(しゅけんしゃめいれいせつ the sovereign command theory)
[T]he law of any country will be the general orders backed by threats which are issued either by the sovereign or subordinates in obedience to the sovereign.
---H.L.A. Hart
[T]he English form of government -- a mixture, composed of monarchico-aristocratical despotism with a spice of anarchy [...]. Even without the assistance of a posse of his own creatures, acting under the name of a parliament -- he may kill any person he pleases, violate any woman he pleases; take to himself or destroy any thing he pleases. Every person who resists him while in any such way occupied, is, by law, killable, and every person who so much as tells of it, is punishable.
法あるいは道徳は、 究極的には主権者(たとえば王さま)の命令に 他ならない、とする立場。 「だってお父さんが言ったんだもん」 というのがこの立場を端的に示すセリフである。
この立場は、法や道徳を、 ギャングが銃を頭に突き付けて「手を上げろ」という脅迫と似たものとみなす。 すなわち、 法は、この脅迫に比べてもう少し一般的なだけで、 基本的には「主権者による脅迫(刑罰)をともなった命令」である。
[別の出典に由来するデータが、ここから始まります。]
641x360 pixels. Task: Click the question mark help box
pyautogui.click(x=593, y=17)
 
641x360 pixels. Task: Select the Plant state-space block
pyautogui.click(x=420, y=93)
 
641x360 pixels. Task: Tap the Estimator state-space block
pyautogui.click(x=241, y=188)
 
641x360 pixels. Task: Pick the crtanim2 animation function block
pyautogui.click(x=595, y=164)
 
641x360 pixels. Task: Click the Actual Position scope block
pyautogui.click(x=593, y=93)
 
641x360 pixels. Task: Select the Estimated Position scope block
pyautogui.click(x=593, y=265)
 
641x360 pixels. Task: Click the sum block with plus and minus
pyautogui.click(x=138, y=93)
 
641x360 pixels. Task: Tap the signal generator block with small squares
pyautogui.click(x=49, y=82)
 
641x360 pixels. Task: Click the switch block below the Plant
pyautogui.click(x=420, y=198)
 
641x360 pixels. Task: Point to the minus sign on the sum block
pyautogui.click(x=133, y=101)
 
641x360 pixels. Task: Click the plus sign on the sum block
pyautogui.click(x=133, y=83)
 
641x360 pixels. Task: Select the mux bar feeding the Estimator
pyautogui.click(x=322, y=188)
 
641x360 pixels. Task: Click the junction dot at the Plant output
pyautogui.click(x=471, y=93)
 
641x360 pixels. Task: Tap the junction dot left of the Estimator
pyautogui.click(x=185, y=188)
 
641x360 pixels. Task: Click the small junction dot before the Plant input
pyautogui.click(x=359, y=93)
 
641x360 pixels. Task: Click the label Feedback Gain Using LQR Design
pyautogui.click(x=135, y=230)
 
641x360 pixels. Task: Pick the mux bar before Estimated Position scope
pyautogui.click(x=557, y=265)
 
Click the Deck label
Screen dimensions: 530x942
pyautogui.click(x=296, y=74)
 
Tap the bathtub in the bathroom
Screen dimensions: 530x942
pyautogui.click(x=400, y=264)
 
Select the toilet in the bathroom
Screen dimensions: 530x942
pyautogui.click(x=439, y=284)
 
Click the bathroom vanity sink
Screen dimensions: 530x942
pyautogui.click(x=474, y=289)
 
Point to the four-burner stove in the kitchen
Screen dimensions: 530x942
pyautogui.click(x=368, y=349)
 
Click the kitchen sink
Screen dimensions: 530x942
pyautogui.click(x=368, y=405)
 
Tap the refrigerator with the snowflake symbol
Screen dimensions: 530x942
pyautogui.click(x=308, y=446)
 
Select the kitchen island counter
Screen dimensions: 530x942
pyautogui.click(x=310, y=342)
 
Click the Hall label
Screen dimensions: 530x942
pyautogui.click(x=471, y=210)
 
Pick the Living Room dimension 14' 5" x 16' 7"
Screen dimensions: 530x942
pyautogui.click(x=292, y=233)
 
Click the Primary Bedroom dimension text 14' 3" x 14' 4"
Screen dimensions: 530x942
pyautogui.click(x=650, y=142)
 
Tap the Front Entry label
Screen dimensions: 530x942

この立場は、「法あるいは道徳は神の命令である」 とする神の命令説とよく似ている。
ジョン・オースティンは、 実定法(現に通用している法)は「主権者の命令である」と考え、 実定法や実定道徳の批判に用いられる あるべき道徳は「神の命令である」と考えた。 (さらに、オースティンの場合、神は被造物の幸福を願っているので、 神の命令は結局のところ功利原理によって 知られることになる。) このとき、ギャングの脅迫が神の命令に基づく必要がないのと同様に、 主権者の命令も神の命令に基づいている必要はない。それゆえ、 たとえ道徳に反した法(たとえばナチスの法)でも、 法であることにはかわりない、ということになる。
自然法の項も参照せよ。
05/11/99; 18/May/2001更新
上の引用は以下の著作から。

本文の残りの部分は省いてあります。